In air compressor lubricants, another major change in technology has been the ability to formulate very long-life synthetic lubricants that provide superior cleanliness and wider operating temperature ranges than mineral oils that were previously used. We’ve seen the air compressor lubricant market in North America go almost exclusively to synthetic lubricants. We’re seeing pushes now in other markets that have been dominated by mineral oils starting to convert to synthetic lubricants. I believe this change is inevitable because of the advantages that synthetics offer.

TLT: Looking to the next 10 years, do you have any opinions on what might be the new opportunities for compressor lubricant development?
I believe compressor efficiency is going to be a focus by the OEMs as they look to minimize energy costs and the environmental impact of energy production required to operate the compressor. Lubricants are going to be called on that enable maximum compressor efficiency while minimizing bearing and other compressor and system failures.

I think we may see a change in sustainable lubricant initiatives that focus more on synthetic lubricants that extend lubricant life and reduce petroleum usage. I think a wholistic carbon footprint and impact on climate change will be considered, including energy requirements required to produce lubricants and logistics impacts to transport lubricants. Lubricants with longer drain intervals will be viewed favorably. Producing products that are easily recyclable, non-toxic and non-hazardous will become more important over time.

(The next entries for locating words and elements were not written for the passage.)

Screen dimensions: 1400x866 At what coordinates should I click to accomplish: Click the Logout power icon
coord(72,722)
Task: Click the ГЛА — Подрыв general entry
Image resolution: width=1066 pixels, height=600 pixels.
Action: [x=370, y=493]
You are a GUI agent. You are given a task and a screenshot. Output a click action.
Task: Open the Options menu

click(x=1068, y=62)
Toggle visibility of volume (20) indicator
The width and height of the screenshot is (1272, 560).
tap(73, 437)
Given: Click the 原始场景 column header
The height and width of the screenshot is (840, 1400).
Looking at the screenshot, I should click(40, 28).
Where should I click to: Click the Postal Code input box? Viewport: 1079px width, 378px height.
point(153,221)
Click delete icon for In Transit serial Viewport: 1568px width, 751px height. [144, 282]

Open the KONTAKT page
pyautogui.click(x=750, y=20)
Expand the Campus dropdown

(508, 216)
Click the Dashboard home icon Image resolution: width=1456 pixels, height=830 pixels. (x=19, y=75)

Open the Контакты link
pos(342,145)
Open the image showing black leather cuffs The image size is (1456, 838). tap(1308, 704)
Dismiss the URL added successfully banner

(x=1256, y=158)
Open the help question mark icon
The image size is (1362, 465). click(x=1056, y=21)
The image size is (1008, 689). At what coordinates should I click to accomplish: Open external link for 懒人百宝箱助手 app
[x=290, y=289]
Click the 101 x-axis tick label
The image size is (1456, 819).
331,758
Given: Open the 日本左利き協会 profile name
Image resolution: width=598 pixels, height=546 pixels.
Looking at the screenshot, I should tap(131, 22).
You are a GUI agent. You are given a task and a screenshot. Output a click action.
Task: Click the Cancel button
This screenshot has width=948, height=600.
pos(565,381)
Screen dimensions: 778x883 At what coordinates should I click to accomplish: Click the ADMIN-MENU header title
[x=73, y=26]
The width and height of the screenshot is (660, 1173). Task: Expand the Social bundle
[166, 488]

The ability to remotely monitor machine performance should continue to improve, and the data provided will be a very valuable tool in optimizing lubrication. Remote online oil monitoring could have a major impact on our knowledge of the lubricant chemistry during operation over the lubricant’s lifetime. Being able to monitor large populations of compressors and measure impacts of lubricant formulation changes is an exciting opportunity.

We also continue to see trends toward higher pressures, more extreme temperatures and longer oil drain intervals. This creates great opportunities to improve lubricant formulations that excel in the most demanding lubrication environment. I feel like we’re still at the beginning stages of developing lubricants. Products are going to keep getting better over time. From that standpoint, the lubricant industry is very exciting.